He is a painting on a wall. Less a mural or a portrait than an icon.

The wall marks the boundary of what was the Jewish ghetto in Vilnius, established during the Nazi occupation.3

This representation, notably greater than life-size, is rendered in a stenciled style. It was placed here as a reminder of the kinds of lives that used to pass not just behind, through, around, and in front of walls like the one it appears on, but also—and perhaps most importantly—with no special regard for such things: unheeded and undetermined by the barriers such walls would become.

This painting—one of many in the area—has been given a nickname: “The Wise Man.” His arms are folded, his hands are tucked into opposing sleeves, his head is tilted knowingly. His posture is one of forbearance, as much as wisdom, or anything else. One feels suffered to look, but not to linger.

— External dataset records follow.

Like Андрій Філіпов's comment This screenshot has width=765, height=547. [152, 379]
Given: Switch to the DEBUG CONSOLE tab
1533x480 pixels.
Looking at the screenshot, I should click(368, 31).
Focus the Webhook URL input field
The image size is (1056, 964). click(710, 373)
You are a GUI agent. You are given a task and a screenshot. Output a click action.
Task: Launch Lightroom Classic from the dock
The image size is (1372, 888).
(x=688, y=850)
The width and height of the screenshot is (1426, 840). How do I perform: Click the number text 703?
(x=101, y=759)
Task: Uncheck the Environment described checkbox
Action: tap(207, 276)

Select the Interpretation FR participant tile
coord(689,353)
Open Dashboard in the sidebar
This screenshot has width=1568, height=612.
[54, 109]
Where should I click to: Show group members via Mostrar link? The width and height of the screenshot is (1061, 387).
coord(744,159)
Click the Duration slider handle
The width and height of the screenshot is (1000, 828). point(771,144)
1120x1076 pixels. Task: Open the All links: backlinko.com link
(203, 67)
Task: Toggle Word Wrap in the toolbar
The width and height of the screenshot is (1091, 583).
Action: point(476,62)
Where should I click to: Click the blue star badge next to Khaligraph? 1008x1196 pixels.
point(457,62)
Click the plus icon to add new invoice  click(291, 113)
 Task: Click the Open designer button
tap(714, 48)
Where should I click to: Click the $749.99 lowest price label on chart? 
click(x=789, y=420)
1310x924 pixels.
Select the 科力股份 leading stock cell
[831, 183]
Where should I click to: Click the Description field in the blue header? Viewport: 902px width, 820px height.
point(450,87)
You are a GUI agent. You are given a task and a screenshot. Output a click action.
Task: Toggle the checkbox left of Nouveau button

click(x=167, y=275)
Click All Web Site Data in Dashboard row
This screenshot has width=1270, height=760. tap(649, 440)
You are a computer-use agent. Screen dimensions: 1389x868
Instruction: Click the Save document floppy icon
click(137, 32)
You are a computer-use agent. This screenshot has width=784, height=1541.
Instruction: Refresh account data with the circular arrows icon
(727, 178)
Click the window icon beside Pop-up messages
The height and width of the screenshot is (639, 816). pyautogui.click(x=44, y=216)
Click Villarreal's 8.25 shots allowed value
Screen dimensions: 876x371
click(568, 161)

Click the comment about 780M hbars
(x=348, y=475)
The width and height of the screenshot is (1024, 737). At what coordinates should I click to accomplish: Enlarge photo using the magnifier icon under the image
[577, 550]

I pass him with the briefest acknowledgment and return home. He does not follow me.

—————

This man’s likeness, it turns out, was drawn from an archival photograph.4

Upon learning this, I started to feel whatever life, wisdom, forbearance, and otherwise that the painting purported to represent drain out of that static, flattened artifact.

What of the real man, himself? Did he live in this sector? Or in this city? Was he wise? Did he, in his life, stand for what he has been made to stand for, now? And how, and to whom, did he convey whatever wisdom he might might have possessed?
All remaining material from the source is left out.